Greta Garbo, à la proue de son gros bateau de studio, montée à bord en compagnie du capitaine cartésien Rouben Mamoulian, à quoi pense-t-elle en regardant l’horizon d’une cloison, Reine Christine (1933) sublime et néanmoins cryptée, inaccessible ? À ses impôts, à son frigo, à une amourette homo ? Et la performeuse anonyme de blue movie en ligne, sa face à demi dissimulée sous le glacis gluant du bukkake, à quoi peut-elle bien penser après une scène pareille, cependant qu’elle plante son regard, son sourire, sa lassitude, droit dans les tiens ? « Regarde-moi droit dans les yeux » demande la mère au fils fautif, l’amante à l’amant menteur, comme s’il suffisait d’observer autrui pour avouer la vérité, la formuler en muet avec sa rétine, sa petite mine. Des fenêtres de l’âme ? Les nécrophiles, pardon, les fans de films, opinent, les oculistes ricanent, Gabin ne dit plus rien, il embrasse Miss Morgan l’exigeant, Carné d’accord (Le Quai des brumes, 1938).

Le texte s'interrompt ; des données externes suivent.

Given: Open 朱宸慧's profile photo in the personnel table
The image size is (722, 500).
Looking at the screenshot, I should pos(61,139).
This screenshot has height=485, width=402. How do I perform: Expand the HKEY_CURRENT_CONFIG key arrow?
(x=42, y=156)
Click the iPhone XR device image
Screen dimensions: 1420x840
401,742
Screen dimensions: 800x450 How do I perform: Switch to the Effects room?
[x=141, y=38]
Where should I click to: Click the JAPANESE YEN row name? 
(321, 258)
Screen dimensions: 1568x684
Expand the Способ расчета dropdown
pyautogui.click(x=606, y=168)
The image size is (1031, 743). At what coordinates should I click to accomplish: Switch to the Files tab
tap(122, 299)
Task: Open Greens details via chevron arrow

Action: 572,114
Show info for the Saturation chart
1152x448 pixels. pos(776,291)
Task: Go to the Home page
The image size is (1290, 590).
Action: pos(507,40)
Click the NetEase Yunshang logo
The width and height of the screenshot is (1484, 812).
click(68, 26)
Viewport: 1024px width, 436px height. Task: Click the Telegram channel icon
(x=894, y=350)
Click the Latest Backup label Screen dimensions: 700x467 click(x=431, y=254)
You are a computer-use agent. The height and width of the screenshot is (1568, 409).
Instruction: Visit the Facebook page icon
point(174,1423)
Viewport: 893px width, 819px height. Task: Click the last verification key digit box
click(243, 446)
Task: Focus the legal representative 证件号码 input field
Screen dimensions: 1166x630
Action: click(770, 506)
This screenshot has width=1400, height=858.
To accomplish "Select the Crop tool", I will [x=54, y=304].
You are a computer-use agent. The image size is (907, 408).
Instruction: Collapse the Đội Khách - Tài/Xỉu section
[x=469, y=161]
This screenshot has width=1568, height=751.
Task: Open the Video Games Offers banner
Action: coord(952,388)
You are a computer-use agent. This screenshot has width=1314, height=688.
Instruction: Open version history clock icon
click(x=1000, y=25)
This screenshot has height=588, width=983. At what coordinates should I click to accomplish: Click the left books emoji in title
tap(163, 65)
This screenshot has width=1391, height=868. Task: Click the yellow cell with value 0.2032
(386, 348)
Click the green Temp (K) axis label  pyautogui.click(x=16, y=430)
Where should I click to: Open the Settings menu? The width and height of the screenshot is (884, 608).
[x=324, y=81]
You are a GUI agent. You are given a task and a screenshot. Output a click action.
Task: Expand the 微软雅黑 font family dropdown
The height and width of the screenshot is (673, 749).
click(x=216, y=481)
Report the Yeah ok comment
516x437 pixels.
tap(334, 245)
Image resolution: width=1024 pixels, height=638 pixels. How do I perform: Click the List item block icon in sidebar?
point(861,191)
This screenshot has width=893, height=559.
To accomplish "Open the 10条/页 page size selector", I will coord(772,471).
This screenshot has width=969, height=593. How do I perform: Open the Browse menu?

Au miroir de la salle de bains, du blog, au miroir du cinéma et de la moitié charmante, charmée, que vois-tu que tu ne saches par avance, c’est-à-dire, en point de mire, en mise au point de ductile destin, de la clairvoyance, de la présence, de la rémanence et un peu de clémence, d’espérance. Au fil coupant des ans, les films regarderaient différemment, réfléchissant des mœurs elles-mêmes mouvantes. En vérité, le politique (son storytelling) épouse l’identique (ses invariants), les rimes se mirent, Persée persiste à percevoir Méduse via le reflet de son bouclier, métaphore anachronique de l’aficionado de bandes dites horrifiques, suivez mon regard, voui. En réalité, le cinéma me regarde encore, moi qui le mets à distance, le traduis en mots, il me sonde, à défaut de me répondre, en abîme nietzschéen sur lequel se pencher, afin de saluer la gamine de Ring (Nakata, 1998), progéniture foutue au fond d’un puits par son père vénère, en dépit de sa mère calomniée, suicidée, accessoirement médium, danger de la voyance, maltraitance de l’enfance.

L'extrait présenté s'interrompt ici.